The change is being driven on the part of corporates by the reduced availability of funding from banks, and by investors in their never-ending search for yield in an environment where low-risk returns are at all time lows. With regulation constricting banks’ capacity to carry longer-term loans, corporates are being forced to look for other sources of capital to fund their strategic growth plans.
Martin Bartlam, partner at DLA Piper, says as bank balance sheets come under pressure because of Basel III and other regulatory restrictions, their ability to expand assets is reduced and the market looks for alternative support for funding.
“We’re seeing a marked increase in the high-yield bond market because there are a lot of players taking advantage of relatively lower cost of funds,” he says. “But whether it’s high-yield, investment-grade, or structured secured bonds, it’s a permanent change.”

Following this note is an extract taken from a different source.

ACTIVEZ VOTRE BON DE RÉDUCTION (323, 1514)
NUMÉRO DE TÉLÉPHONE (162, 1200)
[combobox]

If Basel III has the anticipated long-term effect of requiring higher levels of capital in all credit institutions, it will necessarily mean less lending available, or lending available at higher cost, says Bartlam.
“At a time like now, when there’s not a lot of investments around that are giving investors good yields, if an investor can find an investment where it thinks there’s a good business but paying a relatively high yield, it’s a good opportunity for it,” he says.
“There’s demand on the investor side and there’s the potential for the issuers if they can find good businesses – there is some appetite on the high-yield area.”
Bartlam stresses that banks will continue to play a vital intermediation role, but that role is likely to be more one of providing short-term flexibility in getting corporates to a position where they can raise long-term committed funding in the debt capital markets.
Global M&A activity is slightly up on last year, with deals totalling $947 billion in the year-to-date compared with $889 billion in the same period last year, according to data from Dealogic in London.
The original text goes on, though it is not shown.